I feel bad for mushrooms, as ridiculous as that sounds, because I feel like they aren’t enjoyed by a tremendous amount of people. But they are filled with a lot of beneficial properties and nutrients, and, further, they could help combat depression for people who suffer from it, according to an article by Good News Network. Take a look.
“Mushrooms have been making headlines due to their many health advantages. Not only do they lower one’s risk of cancer and premature death, but new research led by Penn State College of Medicine also reveals that these superfoods may benefit a person’s mental health.
“Penn State researchers used data on diet and mental health collected from more than 24,000 U.S. adults between 2005 and 2016. They found that people who ate mushrooms had lower odds of having depression.
“According to the researchers, mushrooms contain ergothioneine, an antioxidant that may protect against cell and tissue damage in the body. Studies have shown that antioxidants help prevent several mental illnesses, such as schizophrenia, bipolar disorder, and depression.

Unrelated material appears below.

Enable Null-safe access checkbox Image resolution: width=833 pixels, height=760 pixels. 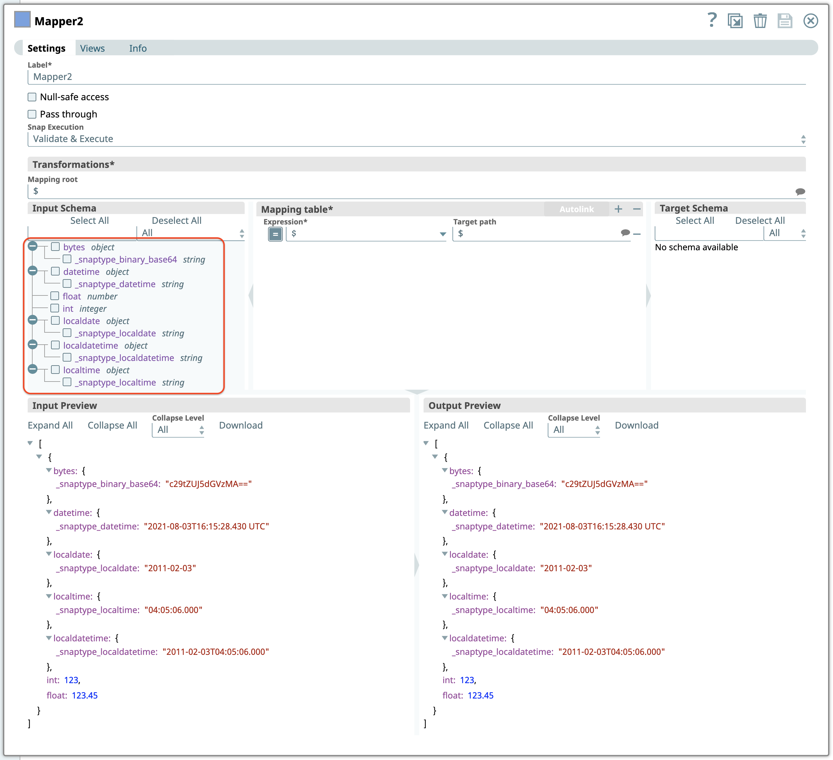click(32, 97)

“White button mushrooms, which are the most commonly consumed mushroom variety in the U.S., contain potassium, which is believed to lower anxiety. In addition, certain other species of edible mushrooms, especially Hericium erinaceus, also known as Lion’s Mane, may stimulate the expression of neurotrophic factors such as nerve growth factor synthesis, which could have an impact on preventing neuropsychiatric disorders including depression,” the article explains.
As it turns out, there is now a stronger incentive for myself, and anyone else who isn’t the biggest fan of mushrooms, to eat these little guys slightly more often.